Q1 gross margin was steady year-on-year, with increased R&D and channel expansion, causing the cost side to put pressure on the 24Q1 company to deliver 80,000 vehicles, +53% over the same period, and was the top NEV sales champion of over 300,000 yuan for 18 consecutive months. The company's 24Q1 gross profit margin was 20.6%, +0.2pct year-on-year. , month-on-month ratio - 2.8pct. The main reason is that the average selling price was reduced due to changes in the 24Q1 pricing strategy, and 23Q4 surged back part of the warranty reserve based on updated future warranty cost estimates. The company's 24Q1 adjusted net profit of 1.3 billion yuan, achieving six consecutive quarters of profit. On the cost side, 24Q1 R&D expenses/sales, general and administrative expenses were $3/30 billion, respectively, or +65%/+81% compared to the same period last year. The sharp year-on-year increase on the cost side was mainly due to increased employee remuneration, increased research and development of intelligent technology, and expansion of sales channels.

The L6 is expected to have a production capacity of 20,000 in June, and the layout of overcharging stations will be accelerated. It is expected that the new pure electric vehicle will be released on May 15, and the 10,000 mass-produced Ideal L6 will officially go offline. As of May 15, the cumulative number of L6 locked orders reached 34,000. The company's production capacity is continuing to climb, and is expected to exceed 20,000 units in June. In terms of the layout of overcharging stations, as of May 19, 404 ideal overcharging stations and 1,770 charging piles have been launched nationwide.
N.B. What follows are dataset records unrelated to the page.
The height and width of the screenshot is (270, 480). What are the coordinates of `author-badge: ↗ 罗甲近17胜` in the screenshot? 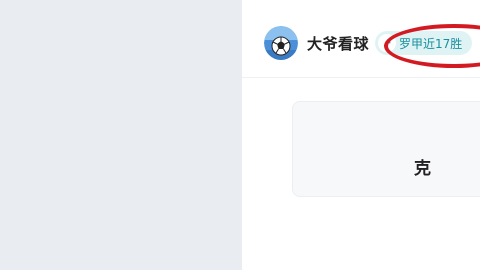 It's located at (424, 43).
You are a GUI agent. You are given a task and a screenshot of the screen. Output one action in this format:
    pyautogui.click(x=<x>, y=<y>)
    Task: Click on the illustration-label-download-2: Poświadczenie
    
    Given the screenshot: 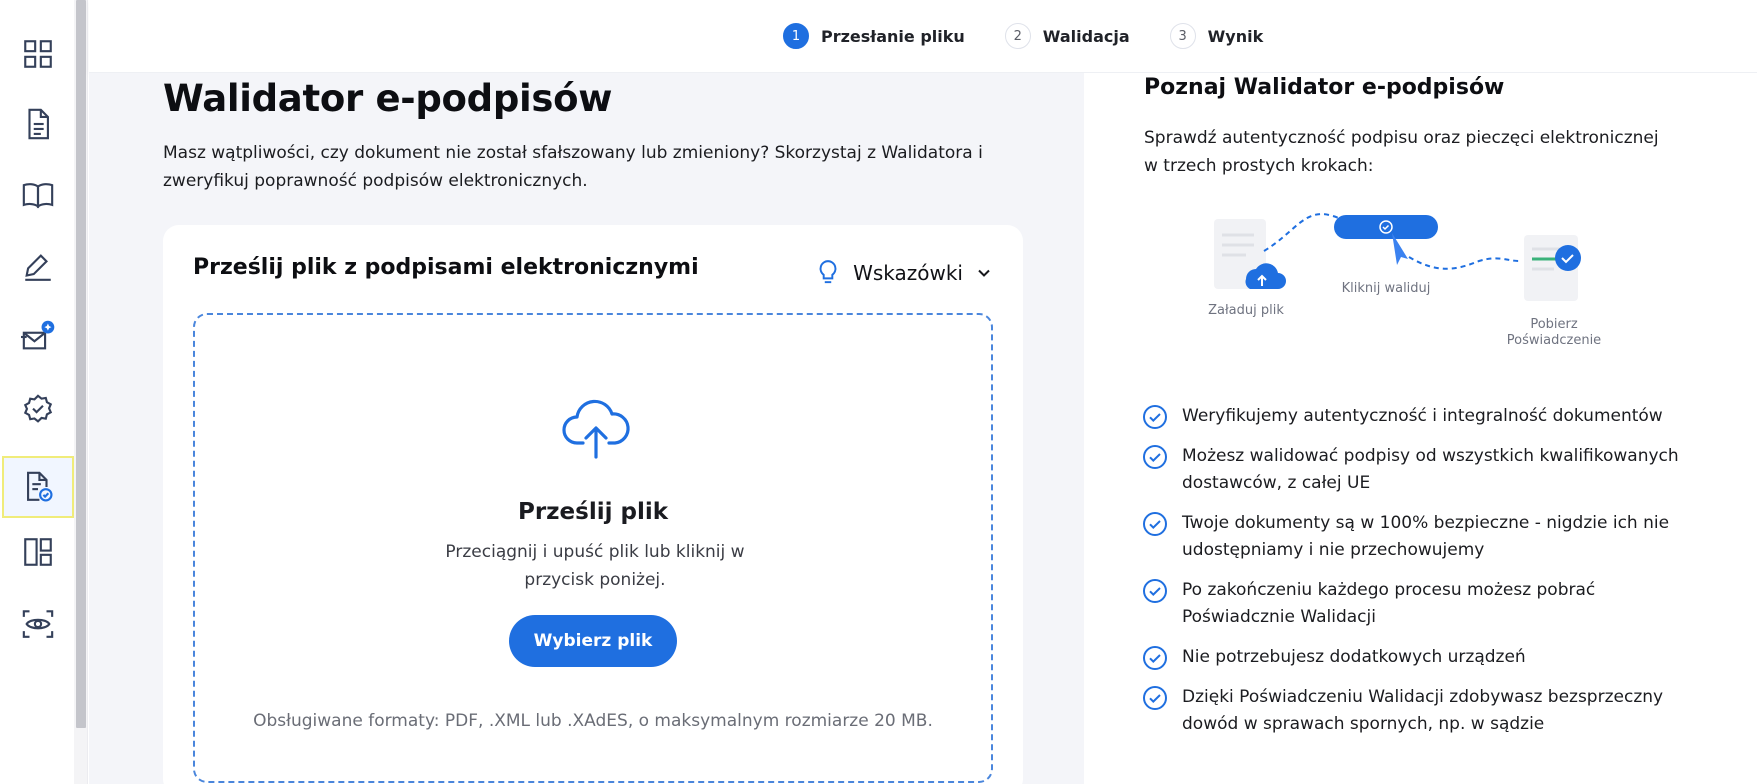 What is the action you would take?
    pyautogui.click(x=1554, y=340)
    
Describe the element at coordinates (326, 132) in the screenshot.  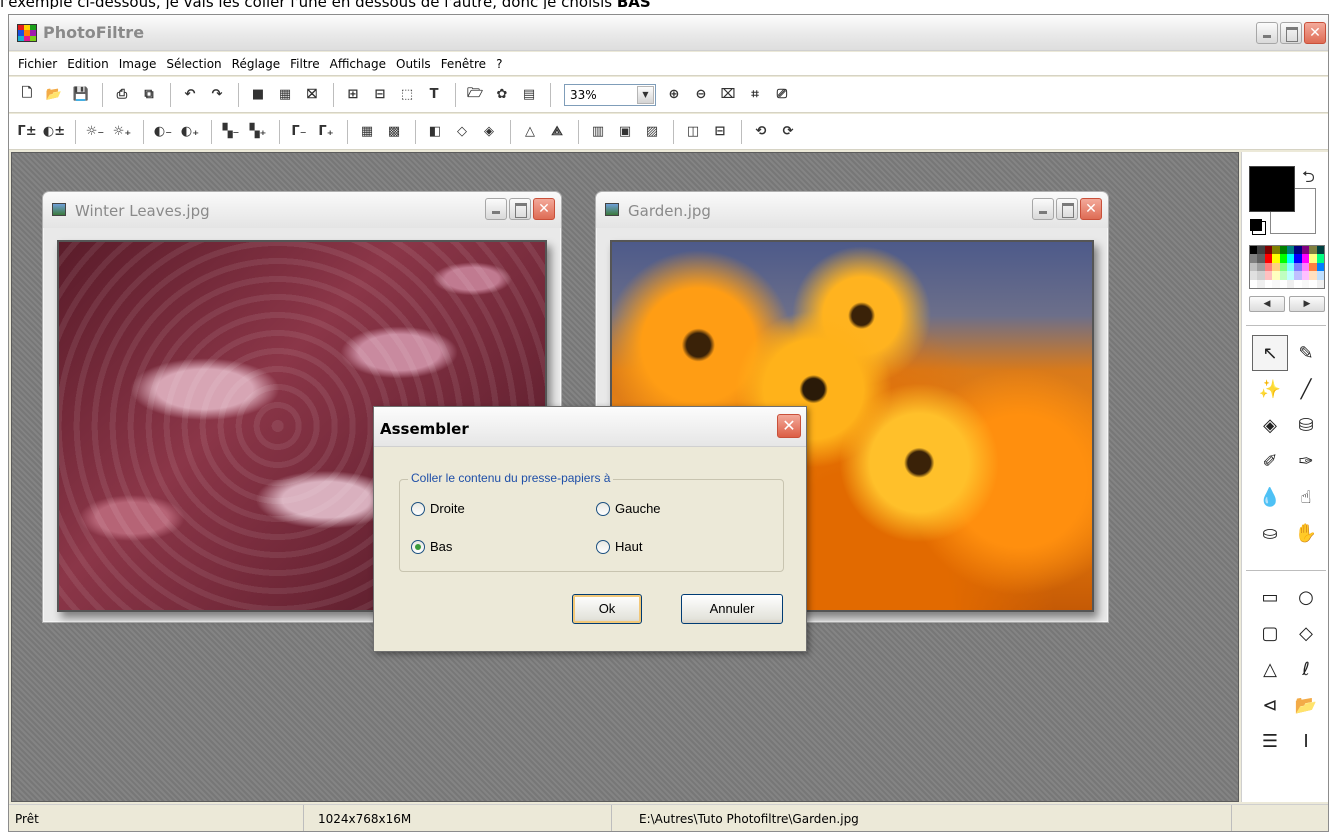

It has a layout of 22/126 provinces and cities, connecting 4 national highways, including the G2 Beijing-Shanghai Expressway and the G4 Beijing-Hong Kong-Macau Expressway. The company will firmly invest and speed up the layout. It is expected that by the end of '24, more than 2,000 ideal supercharging stations will be put into use, improving the charging experience of existing models while providing a solid foundation guarantee for the launch of high-voltage pure electric models in '25.

OTA 5.2 launched, AD Pro 3.0 achieved high-speed NOA zero takeover in May, OTA 5.2 launched push, added 19 features, optimized 23 experiences, and upgraded AD Pro 3.0 for intelligent driving and AD Max 3.0 for intelligent driving. AD Pro 3.0, a smart driving solution based on the Horizon Journey 5 chip's first mass-produced BEV model architecture, can achieve zero high-speed NOA 1000-kilometer level takeover, add detour capability for cone barrels and anti-collision barrels, and make the driving experience smoother. AD Max 3.0's active safety capabilities have been upgraded in all aspects. It is optimized for up to 8 high-frequency high-risk scenarios, such as a straight encounter with a tricycle crossing at an intersection, to identify and intervene in a timely manner in advance to avoid or mitigate the risk of collision. We believe that by increasing investment in intelligent technology research and development, the company will continue to enhance product strength and brand power, and drive high sales growth.

Risk warning: Consumer demand falls short of expectations, supply chain shortages, company product releases and orders fall short of expectations.

The translation is provided by third-party software.